Main Session
Sep 30
PQA 08 - Gastrointestinal Cancer, Nonmalignant Disease, Palliative Care

3490 - Study of Relationship between Proton Beam Therapy to Liver Cancers and Persistent Pleural Effusion

02:30pm - 03:45pm PT
Hall F
Screen: 15
POSTER

Presenter(s)

Sae Matsumoto, MD - Fukui Prefecture Hospital, Fukui 910-8526, Ishikawa

S. Matsumoto1, H. Tatebe1, S. Asahi1, Y. Sato1, H. Tamamura1, K. Yamamoto1, K. Matsushita1, Y. Tameshige1, Y. Maeda1, M. Sasaki1, N. Fuwa2, A. Okubo3, S. Takamatsu3, and S. Kobayashi3; 1Fukui Prefectural Hospital Proton Therapy Center, Fukui, Japan, 2Proton therapy center, Central Japan International Medical Center, Gifu, Japan, 3Department of Radiotherapy, Kanazawa University Hospital, Kanazawa, Japan

Purpose/Objective(s): Persistent pleural effusions (PE) are often observed after proton beam therapy (PBT) for liver masses. PE after PBT is not clinically critical in most cases, but may become serious in a few cases. We hypothesized that the amount of irradiation dose to the diaphragm or pleura would be associated with the risk of persistent PE.

Materials/Methods: We studied 176 patients who underwent PBT irradiation to diaphragm and pleura for primary liver tumors at our institution with radiological follow-up exceeding one year. Patients with lung disorders such as pneumonia or metastases and those with massive ascites were excluded in order to select the patients suspected as PBT-induced PE. We analyzed patient characteristics and determined dose-volume histograms (DVHs) for the irradiated diaphragm and pleura, then estimated relationships between the risk of PE and various dose-volume parameters. The analyses were conducted using absolute dose and EQD2-equivalent dose (a/ß=3), respectively.

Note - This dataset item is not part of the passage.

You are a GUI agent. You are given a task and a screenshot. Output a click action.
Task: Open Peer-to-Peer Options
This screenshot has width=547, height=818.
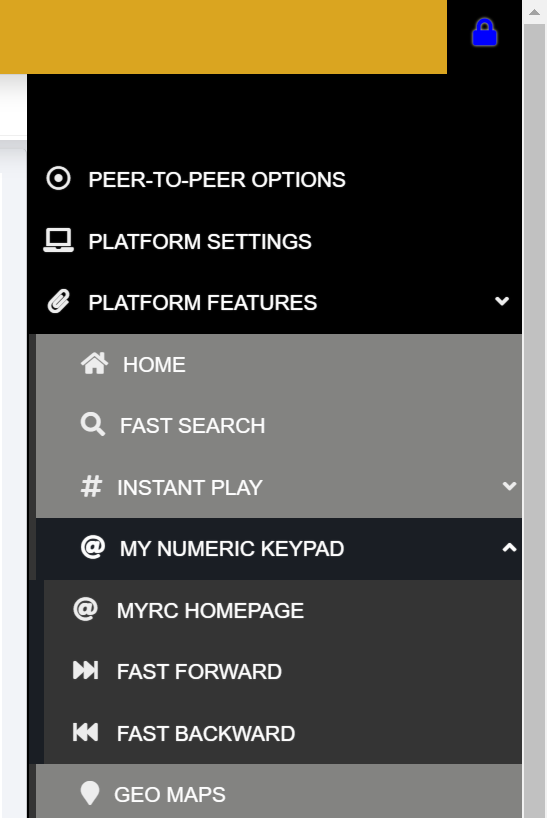click(x=275, y=179)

Results: Twenty-three patients (13.1%) developed PBT-induced persistent PE, With twenty-one patients of CTCAE grade 1 or 2, and only two (1.1%) classified as grade 3 or higher. Logistic regression analysis of predictors of PE based on patient background factors identified a significant correlation only with tumor size (p=0.007). In dose analysis, nonparametric tests revealed significant relationship in several parameters. In particular, irradiation dose to diaphragm showed primary relationship to the risk of PE in comparing with that to pleura. The results of receiver operating characteristic (ROC) curve analysis showed that the largest area under the curve value was the EQD2-equivalent diaphragm mean dose (0.67), with a cutoff value of 31.0 Cobalt-Gray-equivalents (GyE). Using the normal tissue complication probability (NTCP) models, the TD50 was calculated to be 75.6 ± 14.2 GyE. The volume of EQD2-equivalent 40 GyE irradiated in the diaphragm was also considered useful parameter to estimate PE risk.

Conclusion: Proton beam irradiation dose to diaphragm was considered to primarily relate to the risk of persistent PE. We calculated absolute values of cutoff value of EQD2 in ROC curve analysis and TD50 in NTCP models. To our knowledge, this is the first report linking persistent PE with diaphragmatic dose.